- Interactive map of Dumri
- Country: India
- State: Uttar Pradesh
- District: Ghazipur
- Established: 1660s

Government
- • Body: Gram panchayat

Area
- • Total: 260 ha (640 acres)

Population (2011)
- • Total: 4,158
- • Density: 1,600/km^{2} (4,100/sq mi)

Languages
- • Official: Hindi
- Time zone: UTC+5:30 (IST)
- Vehicle registration: UP
- Website: up.gov.in

= Dumri, Dildarnagar =

Dumri is a village in Dildarnagar kamsar located in Durgawati tehsil of the Indian state of Bihar. Dumri is large village and have svetalaana small villages or hamlets which are relative villages of Dumri which makes it the largest Gram Panchayat of Durgawati tehsil.

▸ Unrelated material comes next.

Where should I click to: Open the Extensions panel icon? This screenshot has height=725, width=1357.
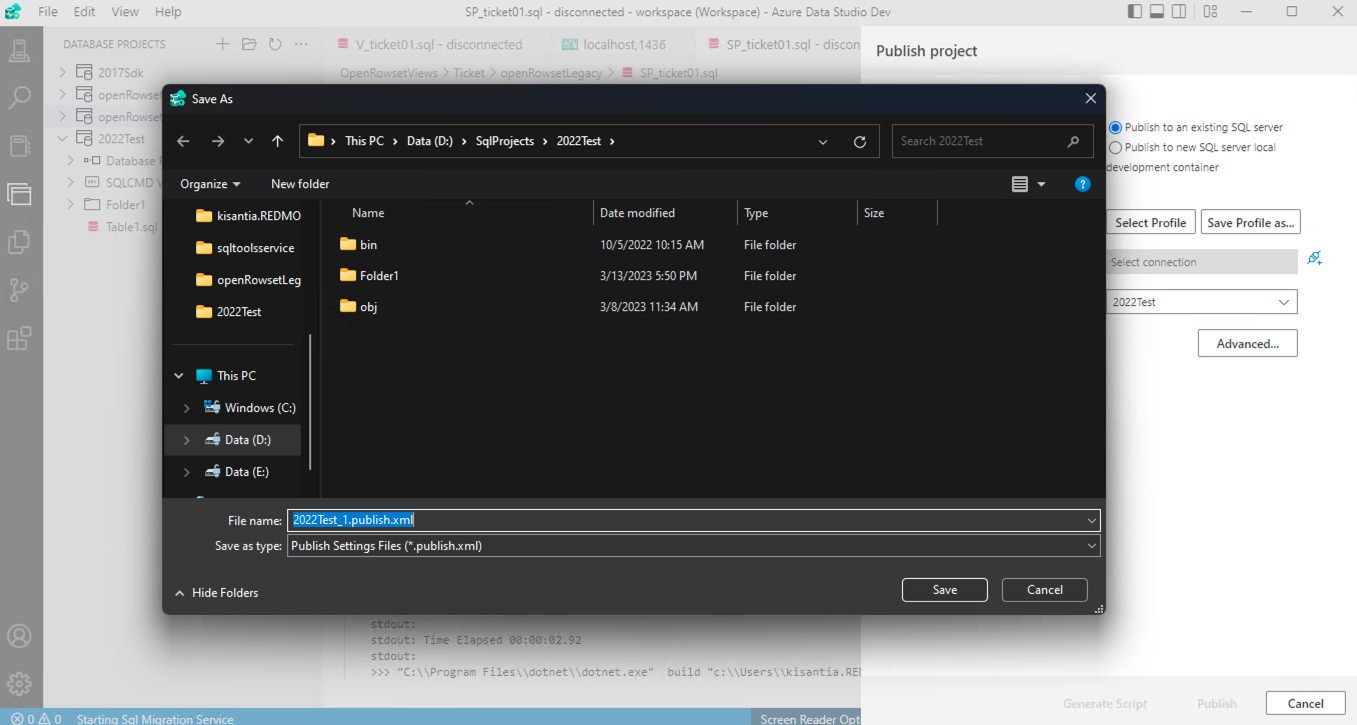tap(20, 338)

As of 2011 Census the main Population of Dumri village was 4158 and the geographical area of the village was 260 hectares. Dumri's Gram Panchayaat had a total Population of 18457 as of 2011 census report and had a total geographical area of 1976 hectares. The Dumri was before a part of Daudpur parhana of Kamsar-o-Bar jagir During Mughal and early British Raj. Many Kamsar pathans from Dewaitha, and nearby villages settled in a region in 1600s and established Dumri Later some families also migrated to nearby villages and name as Mansurpur, Nuaon, Kabilaspur, Firozpur, etc. Which know come in Dumri Gram Panchayat. Many family's also migrated to a village near Dumri name as Karari. All the villages which come in Dumri Gram Panchaat are the part of Dildarnagar Kamsar.